-- YOUR OBJECTIVE --
Please copy lines from the listing below word for word, beginning at the line containing "This screenshot has height=732, width=1568." and stopping after the line containing "Image resolution: width=663".

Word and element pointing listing
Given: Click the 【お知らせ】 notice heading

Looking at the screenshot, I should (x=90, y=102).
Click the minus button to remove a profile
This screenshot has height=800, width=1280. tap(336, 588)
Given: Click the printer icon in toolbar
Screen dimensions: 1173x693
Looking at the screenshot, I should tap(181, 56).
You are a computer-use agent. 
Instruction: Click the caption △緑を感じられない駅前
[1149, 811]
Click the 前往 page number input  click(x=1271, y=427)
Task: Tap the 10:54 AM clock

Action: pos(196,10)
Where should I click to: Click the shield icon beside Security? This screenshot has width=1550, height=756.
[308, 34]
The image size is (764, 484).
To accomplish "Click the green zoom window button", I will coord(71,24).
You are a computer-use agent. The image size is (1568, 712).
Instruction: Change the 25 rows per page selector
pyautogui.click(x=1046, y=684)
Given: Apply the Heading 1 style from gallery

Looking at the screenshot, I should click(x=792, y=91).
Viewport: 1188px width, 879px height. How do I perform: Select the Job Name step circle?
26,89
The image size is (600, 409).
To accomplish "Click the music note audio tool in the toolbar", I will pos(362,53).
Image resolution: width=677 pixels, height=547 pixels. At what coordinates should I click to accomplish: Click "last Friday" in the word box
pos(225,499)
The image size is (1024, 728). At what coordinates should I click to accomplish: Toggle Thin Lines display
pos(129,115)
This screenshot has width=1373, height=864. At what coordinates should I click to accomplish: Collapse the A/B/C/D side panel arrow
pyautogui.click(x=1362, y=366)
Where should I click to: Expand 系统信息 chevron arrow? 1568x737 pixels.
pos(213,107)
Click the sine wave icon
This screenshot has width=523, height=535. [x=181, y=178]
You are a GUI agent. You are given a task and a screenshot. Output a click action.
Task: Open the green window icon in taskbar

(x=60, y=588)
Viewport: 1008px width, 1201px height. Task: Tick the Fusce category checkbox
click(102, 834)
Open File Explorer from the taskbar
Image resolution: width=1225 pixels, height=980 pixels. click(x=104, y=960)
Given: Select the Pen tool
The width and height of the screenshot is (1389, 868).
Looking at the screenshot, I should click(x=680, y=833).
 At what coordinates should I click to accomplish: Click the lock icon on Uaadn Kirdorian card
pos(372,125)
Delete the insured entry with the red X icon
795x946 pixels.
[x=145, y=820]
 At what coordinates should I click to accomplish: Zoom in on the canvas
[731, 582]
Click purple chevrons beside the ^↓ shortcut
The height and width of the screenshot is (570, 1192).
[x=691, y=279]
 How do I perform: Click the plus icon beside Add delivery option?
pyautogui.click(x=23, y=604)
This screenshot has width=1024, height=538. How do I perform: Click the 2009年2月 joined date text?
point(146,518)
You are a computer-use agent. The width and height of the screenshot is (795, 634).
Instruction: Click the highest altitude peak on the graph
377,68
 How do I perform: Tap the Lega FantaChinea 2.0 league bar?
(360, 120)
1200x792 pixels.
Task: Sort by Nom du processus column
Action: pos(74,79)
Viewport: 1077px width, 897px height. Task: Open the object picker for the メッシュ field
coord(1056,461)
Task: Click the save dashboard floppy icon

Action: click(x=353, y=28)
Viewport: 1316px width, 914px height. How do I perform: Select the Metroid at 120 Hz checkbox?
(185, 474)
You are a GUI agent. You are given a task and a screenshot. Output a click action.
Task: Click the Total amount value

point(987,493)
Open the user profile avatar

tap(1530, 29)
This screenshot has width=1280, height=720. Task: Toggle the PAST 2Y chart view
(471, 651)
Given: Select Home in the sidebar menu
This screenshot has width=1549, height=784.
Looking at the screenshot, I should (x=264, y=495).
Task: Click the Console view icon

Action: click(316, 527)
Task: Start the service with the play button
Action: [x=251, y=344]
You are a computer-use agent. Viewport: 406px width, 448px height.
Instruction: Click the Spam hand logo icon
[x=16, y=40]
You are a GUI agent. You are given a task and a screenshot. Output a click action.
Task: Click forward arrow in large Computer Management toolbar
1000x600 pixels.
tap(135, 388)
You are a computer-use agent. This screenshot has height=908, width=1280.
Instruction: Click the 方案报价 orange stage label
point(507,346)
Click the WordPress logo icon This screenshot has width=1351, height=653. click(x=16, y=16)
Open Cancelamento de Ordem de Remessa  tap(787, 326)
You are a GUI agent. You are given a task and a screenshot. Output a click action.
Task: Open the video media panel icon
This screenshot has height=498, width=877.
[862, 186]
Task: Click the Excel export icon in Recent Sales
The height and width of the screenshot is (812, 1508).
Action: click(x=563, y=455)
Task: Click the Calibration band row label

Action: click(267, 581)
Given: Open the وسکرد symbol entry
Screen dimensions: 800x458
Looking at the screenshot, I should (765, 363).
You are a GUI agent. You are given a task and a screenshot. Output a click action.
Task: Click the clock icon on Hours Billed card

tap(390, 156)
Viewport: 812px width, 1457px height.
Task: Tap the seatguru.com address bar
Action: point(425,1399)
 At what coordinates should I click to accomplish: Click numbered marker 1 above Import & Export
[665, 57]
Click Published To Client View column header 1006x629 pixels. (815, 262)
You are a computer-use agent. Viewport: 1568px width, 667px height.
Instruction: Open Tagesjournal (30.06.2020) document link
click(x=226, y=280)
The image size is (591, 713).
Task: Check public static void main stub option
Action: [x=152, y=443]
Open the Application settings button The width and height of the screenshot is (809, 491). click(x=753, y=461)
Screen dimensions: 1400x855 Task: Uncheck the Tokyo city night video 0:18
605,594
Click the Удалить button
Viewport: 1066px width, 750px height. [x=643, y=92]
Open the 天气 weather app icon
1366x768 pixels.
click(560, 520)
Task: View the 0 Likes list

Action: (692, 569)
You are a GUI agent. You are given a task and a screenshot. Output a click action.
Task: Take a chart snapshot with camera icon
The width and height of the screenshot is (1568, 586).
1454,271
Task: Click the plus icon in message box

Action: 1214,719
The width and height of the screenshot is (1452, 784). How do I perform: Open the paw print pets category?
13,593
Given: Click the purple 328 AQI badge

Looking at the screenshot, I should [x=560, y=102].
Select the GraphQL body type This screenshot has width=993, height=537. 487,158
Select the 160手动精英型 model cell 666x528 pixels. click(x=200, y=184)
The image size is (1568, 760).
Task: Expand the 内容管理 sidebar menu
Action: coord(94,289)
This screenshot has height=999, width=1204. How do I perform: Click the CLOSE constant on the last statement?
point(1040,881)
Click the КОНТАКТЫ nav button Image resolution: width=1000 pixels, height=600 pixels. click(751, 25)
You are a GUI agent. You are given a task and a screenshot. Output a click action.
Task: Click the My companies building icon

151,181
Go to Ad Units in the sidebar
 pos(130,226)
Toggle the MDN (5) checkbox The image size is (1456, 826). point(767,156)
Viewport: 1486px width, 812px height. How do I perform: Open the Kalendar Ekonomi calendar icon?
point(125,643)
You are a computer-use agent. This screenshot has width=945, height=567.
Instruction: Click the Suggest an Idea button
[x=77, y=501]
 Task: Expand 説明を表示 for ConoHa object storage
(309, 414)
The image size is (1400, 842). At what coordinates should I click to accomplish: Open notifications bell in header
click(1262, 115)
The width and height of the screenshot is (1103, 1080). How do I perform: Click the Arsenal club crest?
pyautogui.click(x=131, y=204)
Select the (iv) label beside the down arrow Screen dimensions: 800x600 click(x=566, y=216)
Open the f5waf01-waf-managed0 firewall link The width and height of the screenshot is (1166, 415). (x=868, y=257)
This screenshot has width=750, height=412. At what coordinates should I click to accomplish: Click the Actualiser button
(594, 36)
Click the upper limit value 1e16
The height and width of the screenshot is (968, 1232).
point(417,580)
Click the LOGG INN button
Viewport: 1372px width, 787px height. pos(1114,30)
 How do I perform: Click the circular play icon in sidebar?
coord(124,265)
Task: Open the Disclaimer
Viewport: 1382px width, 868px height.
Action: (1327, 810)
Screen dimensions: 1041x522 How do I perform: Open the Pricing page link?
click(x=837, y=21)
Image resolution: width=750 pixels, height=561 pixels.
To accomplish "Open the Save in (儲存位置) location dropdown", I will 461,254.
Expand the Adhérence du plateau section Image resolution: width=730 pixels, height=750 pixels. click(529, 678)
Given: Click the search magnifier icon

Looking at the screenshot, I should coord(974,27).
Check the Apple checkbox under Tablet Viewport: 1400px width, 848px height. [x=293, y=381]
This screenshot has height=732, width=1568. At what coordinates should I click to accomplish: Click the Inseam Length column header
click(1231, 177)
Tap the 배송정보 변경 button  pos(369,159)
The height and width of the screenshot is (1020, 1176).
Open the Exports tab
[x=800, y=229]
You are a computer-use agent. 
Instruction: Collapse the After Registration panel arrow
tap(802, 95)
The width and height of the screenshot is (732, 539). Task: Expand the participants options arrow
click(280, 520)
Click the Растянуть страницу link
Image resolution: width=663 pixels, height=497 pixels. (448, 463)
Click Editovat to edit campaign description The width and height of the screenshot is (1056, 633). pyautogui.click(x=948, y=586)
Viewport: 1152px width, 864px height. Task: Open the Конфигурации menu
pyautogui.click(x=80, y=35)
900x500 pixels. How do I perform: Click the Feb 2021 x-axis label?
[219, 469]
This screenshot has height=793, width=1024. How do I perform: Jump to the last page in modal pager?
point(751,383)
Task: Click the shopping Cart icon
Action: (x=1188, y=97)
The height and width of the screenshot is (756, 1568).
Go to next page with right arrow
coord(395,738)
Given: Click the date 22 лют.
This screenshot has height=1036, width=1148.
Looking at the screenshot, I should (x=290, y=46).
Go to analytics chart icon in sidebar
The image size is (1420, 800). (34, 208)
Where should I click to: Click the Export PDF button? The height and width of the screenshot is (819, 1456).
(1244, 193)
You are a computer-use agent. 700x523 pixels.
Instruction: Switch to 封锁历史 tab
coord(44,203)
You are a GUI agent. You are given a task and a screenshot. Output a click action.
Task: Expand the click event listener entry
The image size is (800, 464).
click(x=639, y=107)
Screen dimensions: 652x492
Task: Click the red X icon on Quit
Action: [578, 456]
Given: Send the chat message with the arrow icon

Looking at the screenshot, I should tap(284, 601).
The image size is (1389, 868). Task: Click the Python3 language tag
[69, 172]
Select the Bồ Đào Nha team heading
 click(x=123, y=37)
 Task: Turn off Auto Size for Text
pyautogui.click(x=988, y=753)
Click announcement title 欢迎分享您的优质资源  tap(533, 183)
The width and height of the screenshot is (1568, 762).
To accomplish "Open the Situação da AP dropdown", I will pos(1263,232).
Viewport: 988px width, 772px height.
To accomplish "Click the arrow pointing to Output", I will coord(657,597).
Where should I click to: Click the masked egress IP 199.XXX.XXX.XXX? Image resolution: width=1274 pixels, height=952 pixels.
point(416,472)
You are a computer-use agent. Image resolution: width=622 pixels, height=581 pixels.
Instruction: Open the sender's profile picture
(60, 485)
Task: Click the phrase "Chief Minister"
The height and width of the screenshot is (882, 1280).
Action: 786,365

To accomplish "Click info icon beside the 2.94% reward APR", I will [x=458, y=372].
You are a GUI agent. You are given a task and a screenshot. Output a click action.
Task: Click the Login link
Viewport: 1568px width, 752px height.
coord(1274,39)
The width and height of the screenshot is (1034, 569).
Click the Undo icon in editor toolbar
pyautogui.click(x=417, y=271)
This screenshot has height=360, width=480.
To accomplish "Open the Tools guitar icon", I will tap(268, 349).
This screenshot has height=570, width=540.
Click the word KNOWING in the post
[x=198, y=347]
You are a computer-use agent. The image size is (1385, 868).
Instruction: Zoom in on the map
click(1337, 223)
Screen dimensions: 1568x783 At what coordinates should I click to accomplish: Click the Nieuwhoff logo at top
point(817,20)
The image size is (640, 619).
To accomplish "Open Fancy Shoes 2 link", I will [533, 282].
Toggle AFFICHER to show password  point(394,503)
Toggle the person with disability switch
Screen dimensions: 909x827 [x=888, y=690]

-- ANSWER TO THE TASK --
This screenshot has height=732, width=1568. At what coordinates should I click to accomplish: Click the Inseam Length column header
click(1231, 177)
Tap the 배송정보 변경 button  pos(369,159)
The height and width of the screenshot is (1020, 1176).
Open the Exports tab
[x=800, y=229]
You are a computer-use agent. 
Instruction: Collapse the After Registration panel arrow
tap(802, 95)
The width and height of the screenshot is (732, 539). Task: Expand the participants options arrow
click(280, 520)
Click the Растянуть страницу link
Image resolution: width=663 pixels, height=497 pixels. (448, 463)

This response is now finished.